Training methods other than gradient descent

​

Our systems may use other training methods instead of or in addition to gradient descent. Explainable nodes may be designed to be trained directly from a node-specific objective rather than from gradient descent from back propagated derivatives. Probability models may be trained directly by maximum likelihood. Piecewise constant activation functions and their subnetworks may be trained by other methods, such as linear and non-linear programming, artificial local objectives, link regularization, and/or back propagation of data examples based on errors on a local objective. The addition of training methods other than gradient descent contributes to security and safety.

​

Markov decision process reinforcement learning

​

The theory of Markov decision processes is the formal framework for reinforcement learning as used in robotics and in systems such as AlphaGo. In this memo, the phrase “Markov decision process reinforcement learning” is used rather than simply “reinforcement learning” to avoid confusion with “reinforcement learning with human feedback,” in which the reinforcement is more like that in operant conditioning in psychology and animal behavior training.
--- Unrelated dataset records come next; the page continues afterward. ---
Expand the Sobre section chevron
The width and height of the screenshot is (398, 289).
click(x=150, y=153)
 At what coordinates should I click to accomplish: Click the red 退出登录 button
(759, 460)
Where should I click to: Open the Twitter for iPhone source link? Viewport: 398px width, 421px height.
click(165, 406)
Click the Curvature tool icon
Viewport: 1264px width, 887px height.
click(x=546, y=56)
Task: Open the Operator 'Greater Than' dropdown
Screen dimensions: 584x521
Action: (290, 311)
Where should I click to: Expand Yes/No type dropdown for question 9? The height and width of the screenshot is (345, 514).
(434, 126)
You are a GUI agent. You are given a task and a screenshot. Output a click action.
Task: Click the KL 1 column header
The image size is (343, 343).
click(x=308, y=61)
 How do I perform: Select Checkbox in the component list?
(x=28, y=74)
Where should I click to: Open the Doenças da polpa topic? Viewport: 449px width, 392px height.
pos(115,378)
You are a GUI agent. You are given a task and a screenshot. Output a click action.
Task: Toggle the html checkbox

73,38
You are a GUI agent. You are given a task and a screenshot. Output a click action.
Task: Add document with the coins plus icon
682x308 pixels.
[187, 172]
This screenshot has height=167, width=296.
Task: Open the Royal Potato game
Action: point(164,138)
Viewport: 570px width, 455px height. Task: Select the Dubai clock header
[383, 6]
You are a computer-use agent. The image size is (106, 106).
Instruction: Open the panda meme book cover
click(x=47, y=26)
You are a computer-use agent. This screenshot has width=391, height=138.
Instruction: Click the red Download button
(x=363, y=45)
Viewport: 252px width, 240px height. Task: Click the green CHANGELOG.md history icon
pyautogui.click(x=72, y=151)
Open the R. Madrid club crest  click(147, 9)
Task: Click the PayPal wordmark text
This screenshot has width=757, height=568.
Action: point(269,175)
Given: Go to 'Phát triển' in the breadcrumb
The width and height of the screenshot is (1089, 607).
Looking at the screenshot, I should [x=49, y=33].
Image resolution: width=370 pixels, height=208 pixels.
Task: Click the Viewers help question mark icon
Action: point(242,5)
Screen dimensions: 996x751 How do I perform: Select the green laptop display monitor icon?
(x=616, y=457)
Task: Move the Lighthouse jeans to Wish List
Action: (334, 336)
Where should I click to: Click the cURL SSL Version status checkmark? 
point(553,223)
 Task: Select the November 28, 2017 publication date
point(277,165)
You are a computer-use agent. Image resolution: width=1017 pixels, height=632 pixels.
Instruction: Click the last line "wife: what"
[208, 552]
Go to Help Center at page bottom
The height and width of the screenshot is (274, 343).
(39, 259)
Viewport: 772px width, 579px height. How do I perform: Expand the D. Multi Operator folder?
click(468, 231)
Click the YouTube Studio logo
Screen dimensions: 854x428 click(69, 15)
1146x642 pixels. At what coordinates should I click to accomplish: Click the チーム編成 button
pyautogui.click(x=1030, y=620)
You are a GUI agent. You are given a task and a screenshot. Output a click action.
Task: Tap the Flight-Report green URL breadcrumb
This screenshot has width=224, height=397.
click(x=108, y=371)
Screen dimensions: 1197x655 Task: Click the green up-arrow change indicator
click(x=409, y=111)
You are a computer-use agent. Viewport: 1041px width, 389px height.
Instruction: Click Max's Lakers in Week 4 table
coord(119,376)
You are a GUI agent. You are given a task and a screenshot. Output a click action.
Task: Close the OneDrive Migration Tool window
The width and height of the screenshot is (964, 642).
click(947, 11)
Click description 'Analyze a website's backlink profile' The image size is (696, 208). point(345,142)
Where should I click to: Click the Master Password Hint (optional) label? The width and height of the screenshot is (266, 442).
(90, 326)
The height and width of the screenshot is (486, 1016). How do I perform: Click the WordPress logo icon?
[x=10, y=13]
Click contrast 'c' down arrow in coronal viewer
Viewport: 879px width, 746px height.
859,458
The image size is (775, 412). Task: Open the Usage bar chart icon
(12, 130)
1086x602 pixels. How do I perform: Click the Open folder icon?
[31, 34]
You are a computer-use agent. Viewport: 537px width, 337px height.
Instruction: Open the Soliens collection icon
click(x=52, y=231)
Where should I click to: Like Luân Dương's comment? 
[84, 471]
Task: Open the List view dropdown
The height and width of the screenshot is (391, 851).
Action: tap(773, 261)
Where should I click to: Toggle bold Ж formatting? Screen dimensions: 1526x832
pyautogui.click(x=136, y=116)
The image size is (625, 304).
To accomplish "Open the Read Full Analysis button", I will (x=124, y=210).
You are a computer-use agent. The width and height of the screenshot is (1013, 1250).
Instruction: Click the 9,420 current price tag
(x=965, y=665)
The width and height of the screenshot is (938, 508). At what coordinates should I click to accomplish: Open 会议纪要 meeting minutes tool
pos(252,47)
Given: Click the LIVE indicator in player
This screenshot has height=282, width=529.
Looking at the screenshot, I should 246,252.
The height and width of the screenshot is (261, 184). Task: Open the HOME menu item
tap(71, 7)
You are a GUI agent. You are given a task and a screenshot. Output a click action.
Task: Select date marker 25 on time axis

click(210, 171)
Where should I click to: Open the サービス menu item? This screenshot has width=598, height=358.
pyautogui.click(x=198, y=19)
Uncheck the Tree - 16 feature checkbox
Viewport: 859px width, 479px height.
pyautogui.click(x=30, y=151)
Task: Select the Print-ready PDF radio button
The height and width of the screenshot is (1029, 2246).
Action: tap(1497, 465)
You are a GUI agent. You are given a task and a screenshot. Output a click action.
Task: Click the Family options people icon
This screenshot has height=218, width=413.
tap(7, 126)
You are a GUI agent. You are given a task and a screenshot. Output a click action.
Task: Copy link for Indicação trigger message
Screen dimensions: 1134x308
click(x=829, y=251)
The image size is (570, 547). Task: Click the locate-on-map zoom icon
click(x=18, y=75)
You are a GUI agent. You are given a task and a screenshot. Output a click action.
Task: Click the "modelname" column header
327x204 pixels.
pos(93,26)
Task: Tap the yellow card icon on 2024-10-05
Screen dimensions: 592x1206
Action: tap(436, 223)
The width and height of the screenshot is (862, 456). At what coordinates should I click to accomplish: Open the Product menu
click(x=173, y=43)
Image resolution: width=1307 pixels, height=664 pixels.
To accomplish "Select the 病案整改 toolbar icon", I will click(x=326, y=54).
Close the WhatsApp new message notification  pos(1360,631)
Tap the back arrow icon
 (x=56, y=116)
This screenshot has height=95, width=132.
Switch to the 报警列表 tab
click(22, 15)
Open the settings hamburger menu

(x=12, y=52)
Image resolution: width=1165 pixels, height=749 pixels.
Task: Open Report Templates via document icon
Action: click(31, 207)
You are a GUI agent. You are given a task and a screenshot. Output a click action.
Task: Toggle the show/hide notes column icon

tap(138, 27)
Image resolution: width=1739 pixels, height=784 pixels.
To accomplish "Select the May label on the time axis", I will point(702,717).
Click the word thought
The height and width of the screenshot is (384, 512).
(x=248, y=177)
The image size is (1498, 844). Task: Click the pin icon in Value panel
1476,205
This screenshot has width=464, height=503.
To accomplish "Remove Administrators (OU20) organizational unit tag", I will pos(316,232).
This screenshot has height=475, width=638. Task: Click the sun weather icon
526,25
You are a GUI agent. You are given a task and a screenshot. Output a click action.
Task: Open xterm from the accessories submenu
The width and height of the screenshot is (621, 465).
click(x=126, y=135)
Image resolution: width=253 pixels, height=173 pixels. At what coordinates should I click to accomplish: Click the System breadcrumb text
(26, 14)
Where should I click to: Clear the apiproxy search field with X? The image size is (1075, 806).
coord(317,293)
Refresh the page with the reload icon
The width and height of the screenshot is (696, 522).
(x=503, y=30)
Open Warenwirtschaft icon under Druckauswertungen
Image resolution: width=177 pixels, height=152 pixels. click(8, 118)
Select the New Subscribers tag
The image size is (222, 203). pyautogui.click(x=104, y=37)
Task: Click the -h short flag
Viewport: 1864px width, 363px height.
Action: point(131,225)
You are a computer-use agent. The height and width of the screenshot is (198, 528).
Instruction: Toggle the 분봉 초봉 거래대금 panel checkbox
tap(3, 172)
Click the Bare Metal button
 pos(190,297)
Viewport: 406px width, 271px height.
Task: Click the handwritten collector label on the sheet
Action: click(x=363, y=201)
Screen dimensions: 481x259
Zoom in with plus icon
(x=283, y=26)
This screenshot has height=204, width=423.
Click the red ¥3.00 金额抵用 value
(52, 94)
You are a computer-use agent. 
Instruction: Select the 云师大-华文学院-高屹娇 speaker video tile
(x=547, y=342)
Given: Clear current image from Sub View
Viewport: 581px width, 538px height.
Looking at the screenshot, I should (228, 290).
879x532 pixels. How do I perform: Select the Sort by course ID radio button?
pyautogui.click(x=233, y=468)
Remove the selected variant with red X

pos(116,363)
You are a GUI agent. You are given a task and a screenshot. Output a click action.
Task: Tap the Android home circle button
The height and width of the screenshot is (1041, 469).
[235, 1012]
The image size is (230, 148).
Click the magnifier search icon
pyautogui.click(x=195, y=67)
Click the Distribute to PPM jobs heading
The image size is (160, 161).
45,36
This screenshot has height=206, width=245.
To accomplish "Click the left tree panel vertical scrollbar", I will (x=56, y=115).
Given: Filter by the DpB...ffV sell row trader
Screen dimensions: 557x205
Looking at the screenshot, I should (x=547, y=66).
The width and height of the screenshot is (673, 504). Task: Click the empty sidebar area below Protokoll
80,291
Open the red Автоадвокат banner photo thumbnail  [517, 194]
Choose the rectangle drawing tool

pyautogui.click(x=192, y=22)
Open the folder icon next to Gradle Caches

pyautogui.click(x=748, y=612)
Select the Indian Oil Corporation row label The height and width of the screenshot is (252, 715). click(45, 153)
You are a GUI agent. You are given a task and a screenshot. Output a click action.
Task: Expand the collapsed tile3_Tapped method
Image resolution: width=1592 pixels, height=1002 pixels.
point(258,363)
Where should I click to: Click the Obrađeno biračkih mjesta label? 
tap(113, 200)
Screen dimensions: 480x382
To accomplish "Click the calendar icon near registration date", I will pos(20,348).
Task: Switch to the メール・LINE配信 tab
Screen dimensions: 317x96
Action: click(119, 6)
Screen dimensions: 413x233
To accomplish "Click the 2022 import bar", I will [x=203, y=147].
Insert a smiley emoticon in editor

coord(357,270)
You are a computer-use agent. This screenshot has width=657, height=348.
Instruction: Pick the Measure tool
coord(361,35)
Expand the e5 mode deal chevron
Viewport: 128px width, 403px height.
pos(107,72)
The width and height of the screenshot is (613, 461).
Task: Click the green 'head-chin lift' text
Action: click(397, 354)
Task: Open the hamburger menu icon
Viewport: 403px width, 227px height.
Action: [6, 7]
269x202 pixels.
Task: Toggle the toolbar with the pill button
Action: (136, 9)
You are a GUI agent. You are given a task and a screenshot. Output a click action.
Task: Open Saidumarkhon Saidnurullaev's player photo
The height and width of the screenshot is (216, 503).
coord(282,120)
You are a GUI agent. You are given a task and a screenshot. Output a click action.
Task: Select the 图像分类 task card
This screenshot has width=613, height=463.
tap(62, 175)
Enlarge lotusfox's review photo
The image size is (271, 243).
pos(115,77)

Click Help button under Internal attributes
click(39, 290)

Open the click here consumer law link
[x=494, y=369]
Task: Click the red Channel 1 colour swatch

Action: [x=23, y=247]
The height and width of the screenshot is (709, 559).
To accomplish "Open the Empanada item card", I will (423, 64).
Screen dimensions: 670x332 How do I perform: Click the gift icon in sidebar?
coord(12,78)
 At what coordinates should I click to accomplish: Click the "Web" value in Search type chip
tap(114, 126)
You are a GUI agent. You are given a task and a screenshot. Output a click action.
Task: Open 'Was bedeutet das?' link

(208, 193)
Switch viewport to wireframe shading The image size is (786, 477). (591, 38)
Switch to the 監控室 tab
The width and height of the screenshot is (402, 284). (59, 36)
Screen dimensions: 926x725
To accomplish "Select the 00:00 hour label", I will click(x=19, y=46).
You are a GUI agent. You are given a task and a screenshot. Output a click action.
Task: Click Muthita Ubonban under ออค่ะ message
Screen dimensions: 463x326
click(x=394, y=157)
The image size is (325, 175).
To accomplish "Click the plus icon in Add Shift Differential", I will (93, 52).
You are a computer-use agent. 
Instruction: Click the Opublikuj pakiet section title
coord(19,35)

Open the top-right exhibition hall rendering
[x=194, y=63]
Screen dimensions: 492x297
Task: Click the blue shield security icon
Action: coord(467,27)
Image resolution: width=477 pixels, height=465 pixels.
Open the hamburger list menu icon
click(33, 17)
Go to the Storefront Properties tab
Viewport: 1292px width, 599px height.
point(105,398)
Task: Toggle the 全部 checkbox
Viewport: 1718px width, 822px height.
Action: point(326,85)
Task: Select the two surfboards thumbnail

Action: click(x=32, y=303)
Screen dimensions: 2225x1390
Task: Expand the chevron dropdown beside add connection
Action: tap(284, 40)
The operant conditioning of learning from human feedback may be facilitated by explainable nodes and data-dependent relationship regularization links, but that is different from Markov decision process reinforcement learning.

​

Markov decision process type reinforcement learning may be used by the learning coach in exploring the effect of multiple modifications of the network being trained. The objective for the exploration may be specified by the human team or by the AI system in the learning coach. It may be a reduction of the error rate. It may be better explainability. It may be a reduction in the amount of computation. The goal of the exploration may be any combination of these and other objectives. Markov decision process reinforcement learning contributes to sustainability and security.